Bad news: Obama wants to "get serious" on deficit

Is the president listening too much to the pollsters? Now is not the time to be thinking about debt reduction

Published November 2, 2009 6:28PM (EST)

Counting down the seconds -- five, four, three, two... -- until Paul Krugman blows his top at President Obama's declaration Monday morning, as reported by Bloomberg, that the government must now "get serious" about reducing debt and helping spur job growth.

Spurring job growth, yes. As Krugman writes in his column today, even a 3.5 percent GDP growth rate isn't fast enough to reduce unemployment by more than a smidgen over the next few years, and there's no guarantee that such a growth rate will continue indefinitely, unless government redoubles its stimulus efforts.

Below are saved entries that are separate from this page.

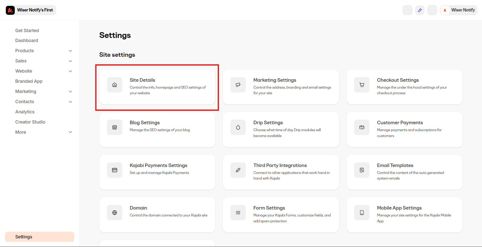
Task: Open Creator Studio from sidebar
Action: [x=30, y=122]
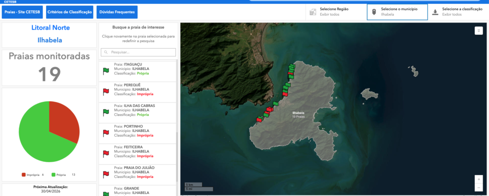Click the green flag beside Ilha das Cabras
This screenshot has height=196, width=489.
click(x=106, y=112)
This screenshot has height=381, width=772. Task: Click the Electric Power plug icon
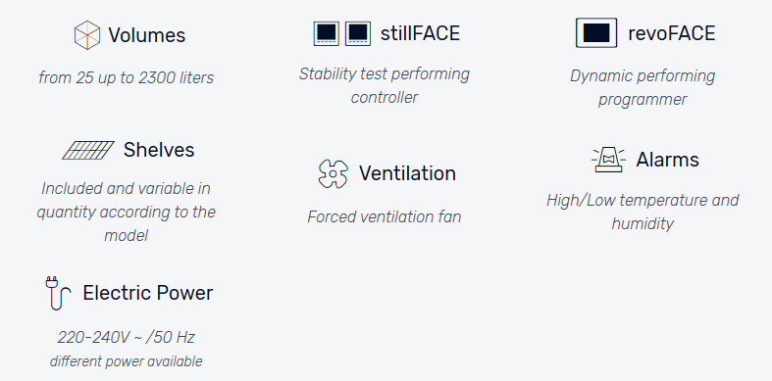click(x=58, y=293)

But "reducing debt?" One of Obama's top economic advisers, Christina Romer, has repeatedly warned against repeating the example of 1937, in which Roosevelt heeded the pleas of the deficit hawks of the time and precipitated a recession that short-circuited recovery from the Great Depression. Is Obama listening? Now is not the time for the president to be saying "The government is going to have to get serious about reducing our debt levels."

Certainly, the bond market isn't demanding any such seriousness, yet. As Dean Baker points out this morning the current yield of 3.5 percent on ten-year-bonds indicates "that financial markets are very unconcerned about the deficit."

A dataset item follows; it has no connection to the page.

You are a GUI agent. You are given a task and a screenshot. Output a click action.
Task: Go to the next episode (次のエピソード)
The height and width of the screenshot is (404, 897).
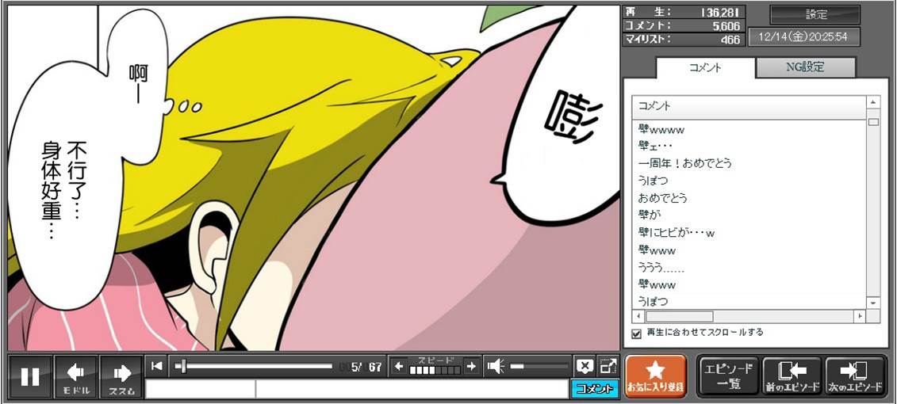pyautogui.click(x=854, y=375)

One can only imagine that Obama's pollsters are picking up on a successful effort by the GOP to make government spending the centerpiece of their attack on Obama's management of the economy. But I'm with Matt Yglesias on this point: When the midterm elections roll around, voters will care much more about high unemployment than they will big deficits. And the one way to absolutely ensure higher unemployment next year is to start "getting serious" about deficit reduction now.

UPDATE: Krugman responds.


By Andrew Leonard

Andrew Leonard is a staff writer at Salon. On Twitter, @koxinga21.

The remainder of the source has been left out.